**Dataset**:
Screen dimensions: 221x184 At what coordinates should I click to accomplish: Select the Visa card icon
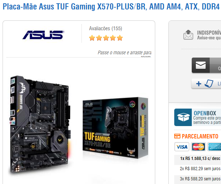pos(182,147)
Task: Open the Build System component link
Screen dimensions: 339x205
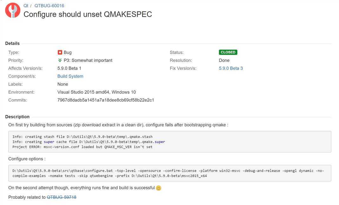Action: (70, 76)
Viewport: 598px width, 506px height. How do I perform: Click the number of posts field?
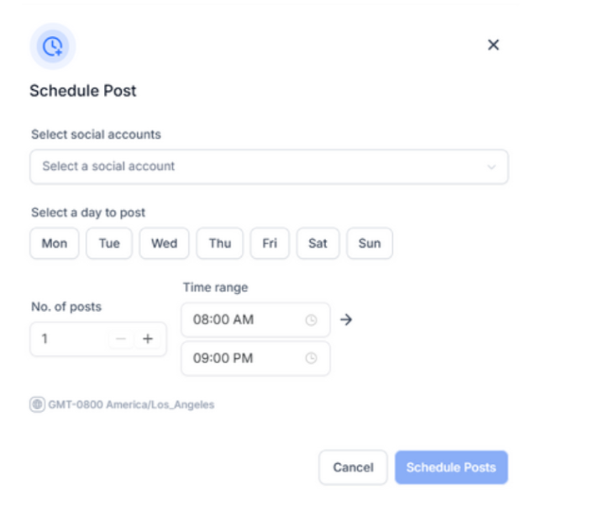pos(67,339)
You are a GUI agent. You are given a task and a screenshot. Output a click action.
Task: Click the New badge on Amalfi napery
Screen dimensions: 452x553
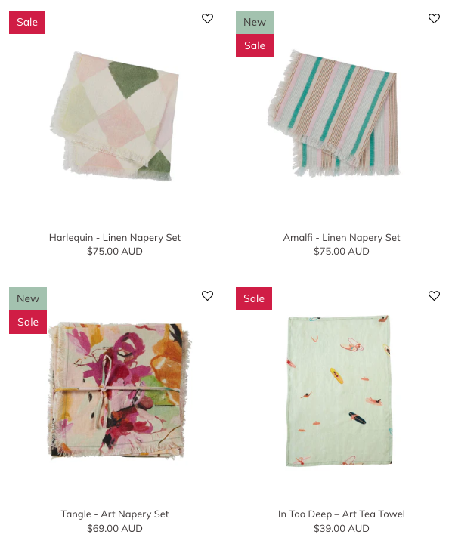coord(255,22)
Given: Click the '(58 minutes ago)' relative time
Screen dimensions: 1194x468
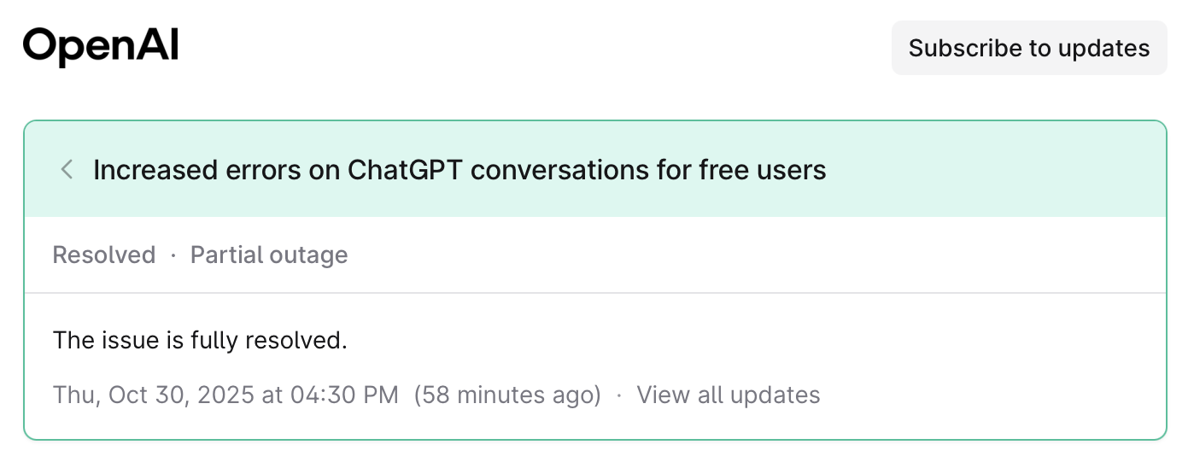Looking at the screenshot, I should pyautogui.click(x=507, y=395).
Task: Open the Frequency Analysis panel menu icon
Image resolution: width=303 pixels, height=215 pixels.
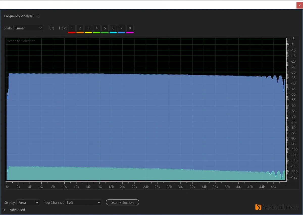Action: coord(38,16)
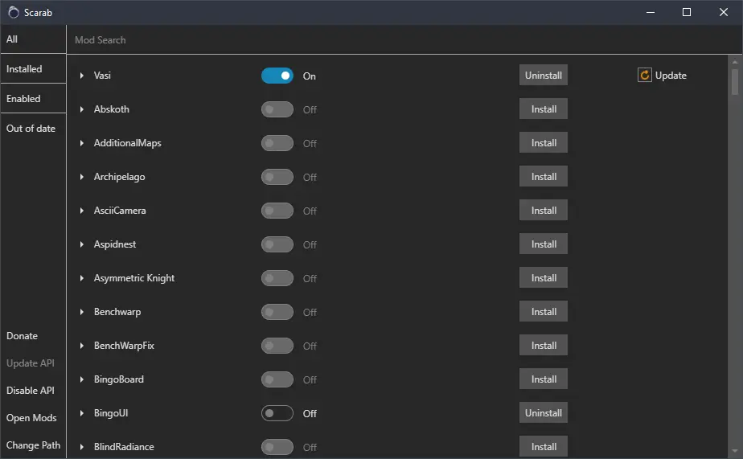Switch to the Installed tab
The image size is (743, 459).
32,69
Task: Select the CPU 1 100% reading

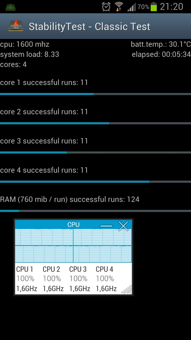Action: tap(25, 279)
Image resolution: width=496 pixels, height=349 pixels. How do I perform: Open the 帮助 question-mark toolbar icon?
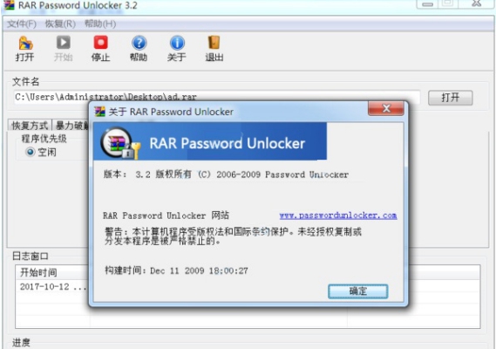[139, 43]
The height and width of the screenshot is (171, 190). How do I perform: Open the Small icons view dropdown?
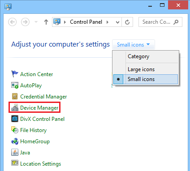point(134,44)
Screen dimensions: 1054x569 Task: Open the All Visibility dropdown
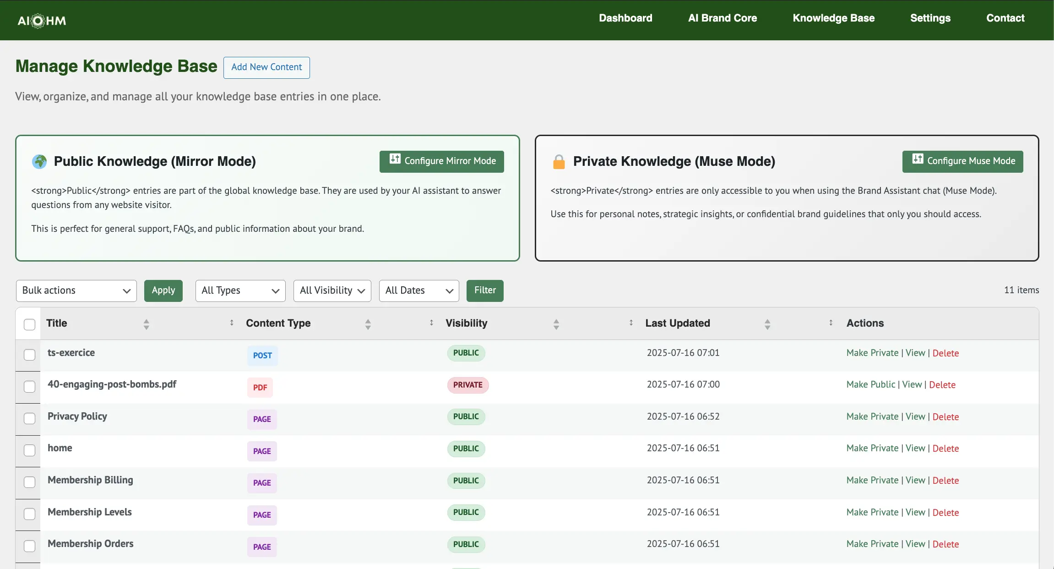[x=332, y=290]
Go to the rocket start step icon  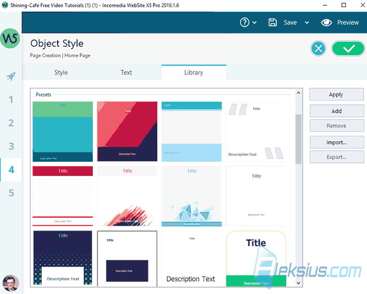pos(11,77)
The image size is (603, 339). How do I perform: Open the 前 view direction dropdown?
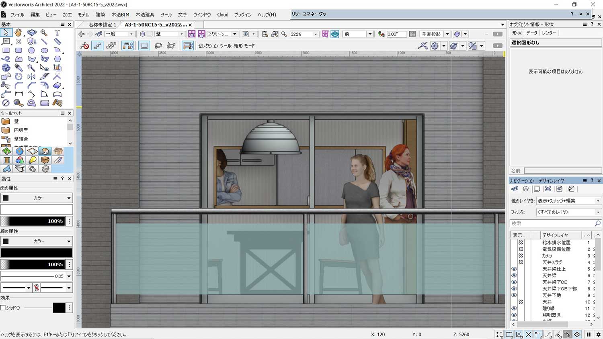click(x=369, y=34)
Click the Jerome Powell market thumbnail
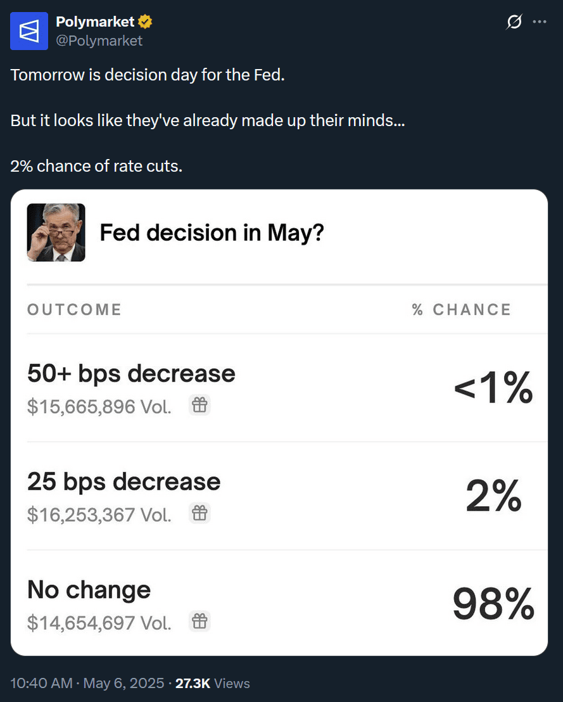Viewport: 563px width, 702px height. 56,233
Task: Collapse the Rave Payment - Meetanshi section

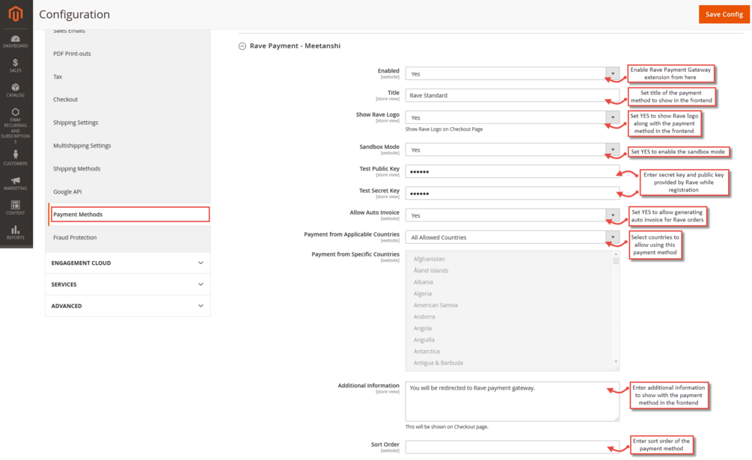Action: [242, 46]
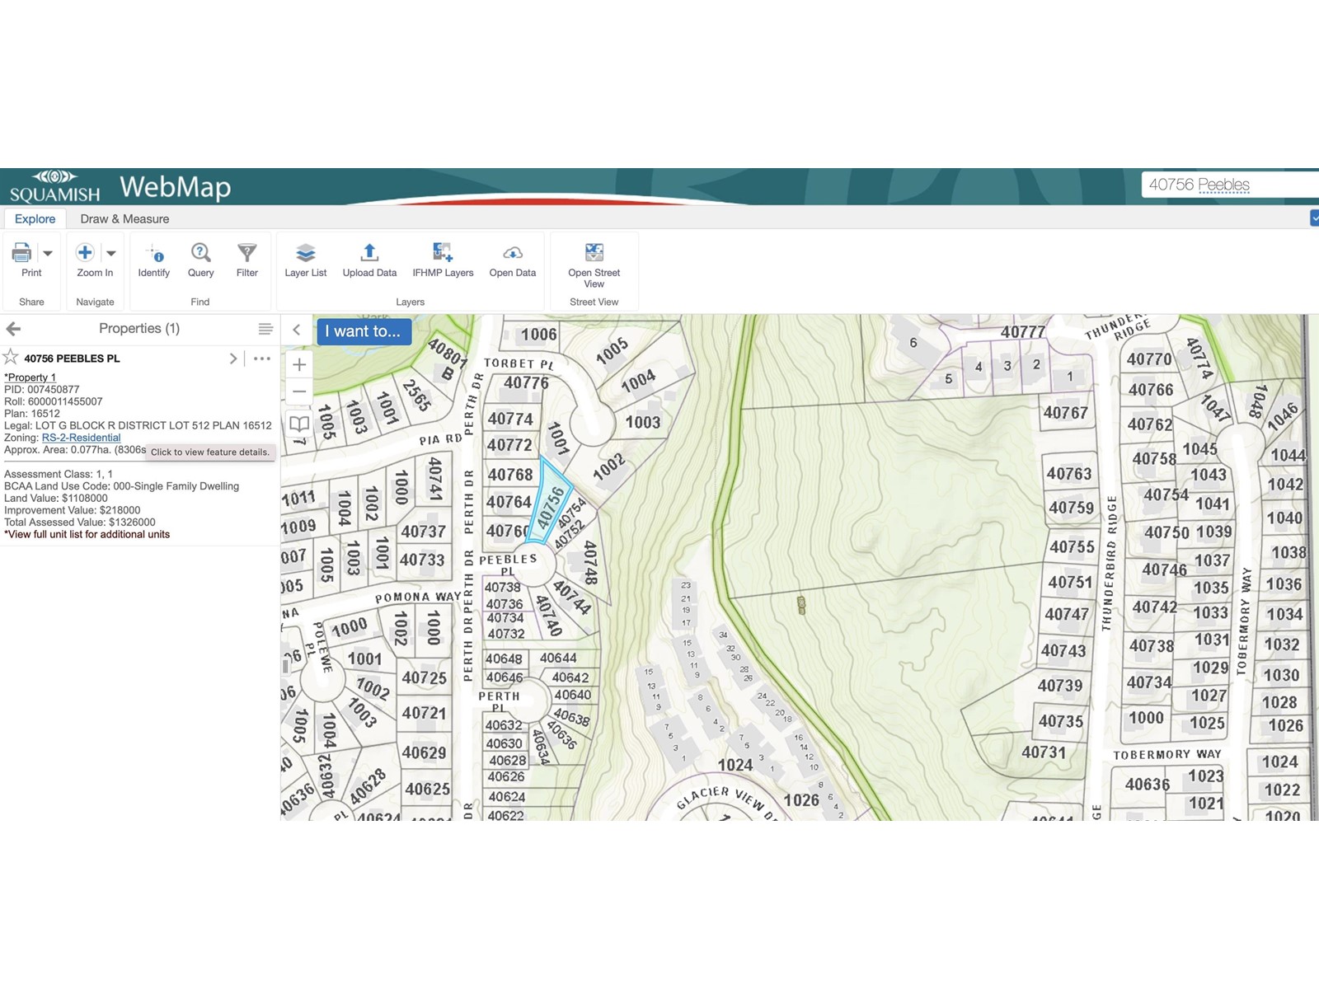Image resolution: width=1319 pixels, height=989 pixels.
Task: Click the "I want to..." button
Action: (x=363, y=331)
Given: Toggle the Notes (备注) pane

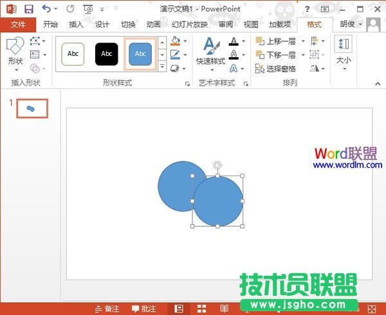Looking at the screenshot, I should click(x=107, y=309).
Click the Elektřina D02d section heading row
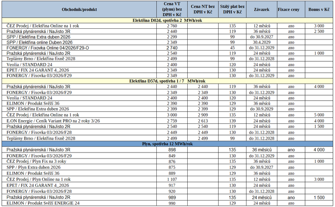Image resolution: width=335 pixels, height=207 pixels. point(168,21)
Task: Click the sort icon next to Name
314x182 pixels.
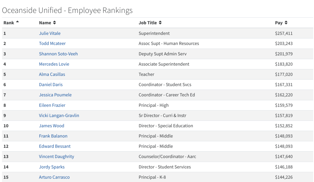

**Aim**: Format the rows from the start through the line holding "coord(255,22)", inclusive, as a two-column CSV with the header text,answer. Write one CSV line per row, put each field in quotes with line breaks replaced by spaces, and leave out the pictures.

**Written response**:
text,answer
"Screen dimensions: 221x184 At what coordinates should I click to accomplish: Select the Visa card icon","pos(182,147)"
"Task: Open the Build System component link Screen dimensions: 339x205","Action: (70, 76)"
"Viewport: 598px width, 506px height. How do I perform: Click the number of posts field?","pos(67,339)"
"You are a GUI agent. You are given a task and a screenshot. Output a click action. Task: Click the New badge on Amalfi napery Screen dimensions: 452x553","coord(255,22)"